After rally, steel and iron ore on course correction led by higher supplies

After a continuous rally since the unlocking in July, prices of steel and iron ore have started easing on higher supplies.
After a continuous rally since the unlocking in July, prices of steel and iron ore have started easing on higher supplies.

The correction in prices started in the middle of January, with secondary steel producers dropping drop long product prices by Rs 7,000-8,000 a tonne; primary producers followed in February with a reduction of Rs 2,000-3,500 a tonne. 

Jayant Acharya, director (commercial & marketing), JSW Steel, explained that the main reason behind the softening was that supplies of long products had increased in the domestic market. 
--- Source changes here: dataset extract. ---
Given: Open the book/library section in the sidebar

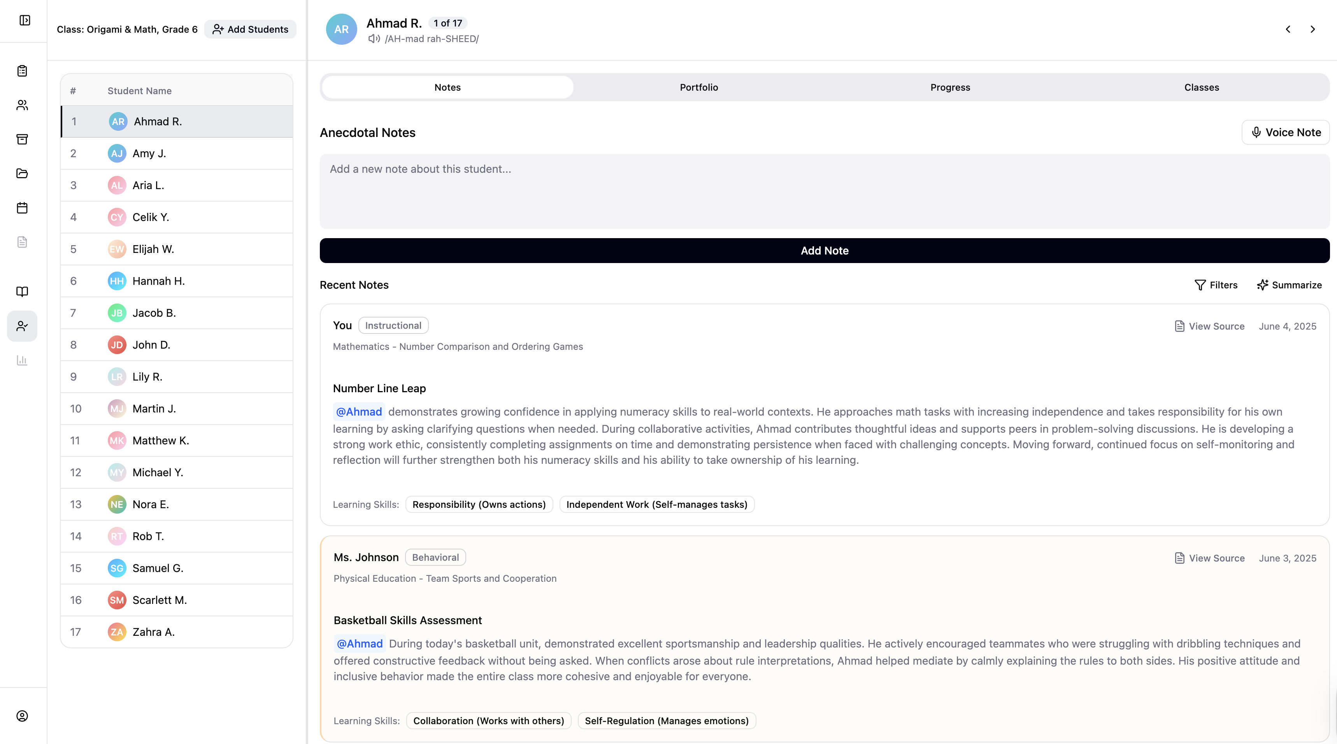Looking at the screenshot, I should (x=22, y=292).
“Long product supply in Q1 was a little less than 7 million tonne. The supply increased to 14 million tonne in Q3. Long product exports have also come down; exports moderated from 3,00,000 tonnes to 240,000 tonne in Q3, so overall availability has increased in the domestic market,” he said.

Moreover, Acharya pointed out that the secondary sector had also picked up. “Iron ore supplies, which were not adequate, especially to the secondary sector has now picked up and that has improved their output. Billet export in India was 2.3 million tonne in Q1 and came down to 1.1 million tonne in Q3. All these have increased the supplies of long products in the market,” he added.
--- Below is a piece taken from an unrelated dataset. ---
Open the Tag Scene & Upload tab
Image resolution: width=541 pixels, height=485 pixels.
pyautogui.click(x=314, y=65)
Steel prices have been in focus over the past many months with prices touching an all-time high in January to Rs 58,000 a tonne for domestic hot rolled coil (HRC); it was at Rs 36,250 a tonne end-June. The Competition Commission of India (CCI) is understood to be probing alleged cartelisation.

Steel producers point out that the increase in global steel prices were much higher. However, with global prices easing, domestic prices have also started coming off their highs. It’s not just steel, the entire chain is seeing a correction in varying degrees. 
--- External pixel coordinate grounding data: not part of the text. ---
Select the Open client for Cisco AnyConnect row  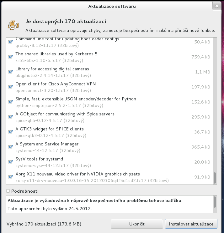pyautogui.click(x=109, y=87)
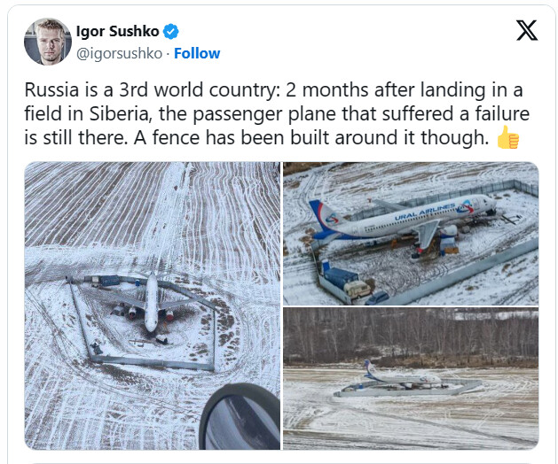Viewport: 558px width, 464px height.
Task: Click the plane fuselage in aerial photo
Action: point(151,302)
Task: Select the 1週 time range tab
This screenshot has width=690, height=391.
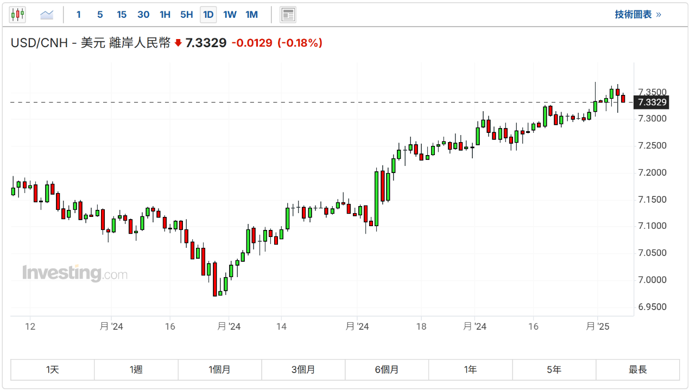Action: click(x=136, y=370)
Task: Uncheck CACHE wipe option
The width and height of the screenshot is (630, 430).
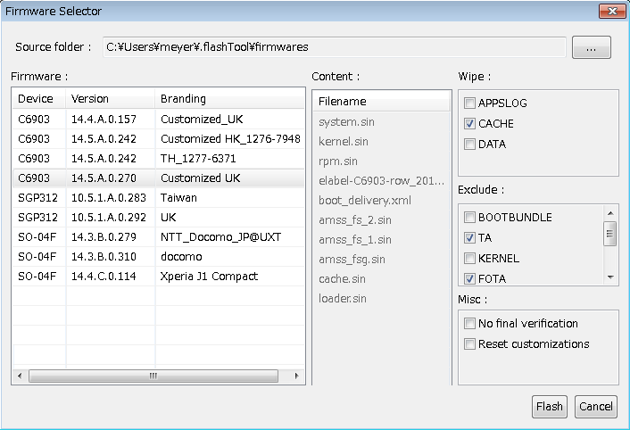Action: 469,124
Effective February 7, state-owned NMDC, the largest iron ore producer in the country, revised its prices downwards. 

NMDC’s revised prices stand at Rs 5,100 a tonne for lump ore (65.5 per cent) and Rs 4,210 a tonne for iron ore fines (64 per cent) as against Rs 5,700 a tonne for lump ore and Rs 4,810 a tonne for fines in January.

Iron ore from Odisha – which has been at the centre of attention for inadequate supply that sent prices soaring – has also seen a downward revision, on an improvement in supply. 

According to data from SteelMint, lump ore prices were at Rs 8,600-8,900 a tonne on January 18 and stood at Rs 7,500-7,700 a tonne for week ending February 14; fines (Fe 63) dropped from Rs 6,200 a tonne to Rs 5,450 a tonne. 

However, a secondary steel producer pointed out that even though iron ore prices had corrected, it had not dropped to the extent of long steel. “At current level, margins are now negative,” a secondary producer said.

But an overall rebalancing is underway and it’s linked to global prices. Domestic scrap prices were at Rs 30,200 a tonne at the beginning of January, according to SteelMint data, and dropped to Rs 26,600 a tonne. It’s in line with global prices. 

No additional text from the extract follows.